George Carter

Personal information
- Birth name: George Henry Carter
- Born: 1883 Victoria, Australia
- Died: 1 May 1935 (aged 52) Auckland, New Zealand
- Occupation: Accountant
- Spouse: Charlotte Ella McKenzie ​ ​(m. 1906)​
- Relative(s): John McKenzie (brother-in-law) Roy McKenzie (nephew) Peter McKenzie (great-nephew)

Sport
- Country: New Zealand
- Sport: Lawn bowls
- Club: Carlton Bowling Club

= George Carter (bowls) =

New Zealand lawn bowls player

George Henry Carter (1883 – 1 May 1935) was a New Zealand lawn bowls player who competed for his country at the 1934 British Empire Games. Professionally, he was an accountant and a director of the McKenzies retail chain.

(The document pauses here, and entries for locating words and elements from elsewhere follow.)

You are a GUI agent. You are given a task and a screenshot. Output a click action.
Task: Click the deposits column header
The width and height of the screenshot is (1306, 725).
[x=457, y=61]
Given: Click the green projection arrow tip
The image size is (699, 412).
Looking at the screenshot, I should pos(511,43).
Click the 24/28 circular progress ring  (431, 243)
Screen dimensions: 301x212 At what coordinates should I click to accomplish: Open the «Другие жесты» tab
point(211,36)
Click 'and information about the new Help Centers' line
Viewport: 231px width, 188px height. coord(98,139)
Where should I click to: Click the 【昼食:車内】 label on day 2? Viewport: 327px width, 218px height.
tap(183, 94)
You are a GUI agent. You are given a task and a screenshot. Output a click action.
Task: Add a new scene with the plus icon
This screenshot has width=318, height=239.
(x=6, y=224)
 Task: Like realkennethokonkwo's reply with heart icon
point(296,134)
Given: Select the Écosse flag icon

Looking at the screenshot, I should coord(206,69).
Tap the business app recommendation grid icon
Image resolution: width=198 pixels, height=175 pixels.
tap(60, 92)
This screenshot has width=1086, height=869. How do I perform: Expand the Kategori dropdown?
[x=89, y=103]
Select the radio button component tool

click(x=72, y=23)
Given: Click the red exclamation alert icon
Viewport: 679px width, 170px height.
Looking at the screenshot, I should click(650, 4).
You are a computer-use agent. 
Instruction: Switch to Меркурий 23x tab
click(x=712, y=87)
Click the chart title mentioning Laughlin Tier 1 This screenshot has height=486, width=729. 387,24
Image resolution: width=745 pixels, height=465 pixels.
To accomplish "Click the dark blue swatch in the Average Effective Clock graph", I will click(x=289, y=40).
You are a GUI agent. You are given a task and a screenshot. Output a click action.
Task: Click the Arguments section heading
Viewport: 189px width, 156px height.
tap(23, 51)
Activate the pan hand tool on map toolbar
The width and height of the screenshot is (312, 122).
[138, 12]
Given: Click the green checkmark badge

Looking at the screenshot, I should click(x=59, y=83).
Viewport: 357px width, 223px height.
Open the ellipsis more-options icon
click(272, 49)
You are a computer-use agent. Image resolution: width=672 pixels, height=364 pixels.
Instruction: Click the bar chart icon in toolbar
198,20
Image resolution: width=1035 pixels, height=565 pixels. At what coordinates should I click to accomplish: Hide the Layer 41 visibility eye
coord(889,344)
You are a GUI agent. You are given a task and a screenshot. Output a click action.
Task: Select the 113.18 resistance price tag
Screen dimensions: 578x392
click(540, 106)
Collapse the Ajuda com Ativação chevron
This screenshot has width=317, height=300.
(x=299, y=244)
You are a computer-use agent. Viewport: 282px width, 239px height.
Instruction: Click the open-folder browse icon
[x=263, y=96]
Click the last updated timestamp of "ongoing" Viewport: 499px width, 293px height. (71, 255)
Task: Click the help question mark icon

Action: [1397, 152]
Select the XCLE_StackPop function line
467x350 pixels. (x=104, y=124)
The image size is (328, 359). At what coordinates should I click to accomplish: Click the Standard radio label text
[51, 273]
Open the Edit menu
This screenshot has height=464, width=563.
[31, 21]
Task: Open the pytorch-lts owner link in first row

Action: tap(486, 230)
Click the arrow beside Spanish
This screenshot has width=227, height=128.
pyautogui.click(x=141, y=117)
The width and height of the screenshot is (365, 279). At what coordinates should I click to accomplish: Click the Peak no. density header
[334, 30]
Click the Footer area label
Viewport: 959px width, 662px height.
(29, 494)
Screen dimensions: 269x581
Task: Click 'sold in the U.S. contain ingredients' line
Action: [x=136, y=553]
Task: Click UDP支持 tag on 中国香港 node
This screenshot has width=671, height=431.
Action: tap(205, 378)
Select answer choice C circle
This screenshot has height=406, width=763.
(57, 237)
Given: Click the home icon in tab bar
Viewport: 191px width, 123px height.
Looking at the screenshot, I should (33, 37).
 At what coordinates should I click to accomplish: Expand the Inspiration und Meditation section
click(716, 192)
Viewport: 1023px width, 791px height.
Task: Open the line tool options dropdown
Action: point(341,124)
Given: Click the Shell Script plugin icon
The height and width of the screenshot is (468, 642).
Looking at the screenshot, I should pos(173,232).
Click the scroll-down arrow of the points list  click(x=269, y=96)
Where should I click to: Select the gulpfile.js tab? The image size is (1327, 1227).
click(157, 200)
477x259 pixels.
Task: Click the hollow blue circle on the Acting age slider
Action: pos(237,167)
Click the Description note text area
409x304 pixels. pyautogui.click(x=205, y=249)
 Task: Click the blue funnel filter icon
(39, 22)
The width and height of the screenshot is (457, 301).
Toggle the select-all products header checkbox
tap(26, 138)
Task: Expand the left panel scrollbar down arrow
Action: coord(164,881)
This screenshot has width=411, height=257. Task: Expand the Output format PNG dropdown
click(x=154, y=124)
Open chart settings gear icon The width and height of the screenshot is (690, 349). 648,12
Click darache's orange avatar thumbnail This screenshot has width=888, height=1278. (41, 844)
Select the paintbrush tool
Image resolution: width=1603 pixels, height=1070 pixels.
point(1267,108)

==Early life, family, and business activities==
Carter was born in Australia in about 1883. In 1906, he married Charlotte Ella McKenzie, who, with her brother John, had founded a fancy goods store in Melbourne the previous year. Carter was John McKenzie's accountant, and the store would eventually grow to become the J.R. McKenzie retail chain in New Zealand, with Carter as one of its directors.

George and Ella Carter went on two have two children. The Carters moved to New Zealand not long after John McKenzie relocated his business across the Tasman, living first in Wellington. Carter retired from day-to-day involvement with J.R. McKenzie Ltd in about 1928, while remaining a director of the company, and moved to Auckland.

==Lawn bowls==
A member of the Carlton Bowling Club in Auckland, Carter was the skip of the men's four—alongside Billy Dillicar, Harold Grocott and George Pollard—that represented New Zealand at the 1934 British Empire Games in London. They won four of their nine round-robin matches, finishing in fifth place.

==Death==
Carter died at his home in the Auckland suburb of Remuera on 1 May 1935, and his ashes were buried at Waikumete Cemetery. His wife, Ella, died in Wellington in 1972.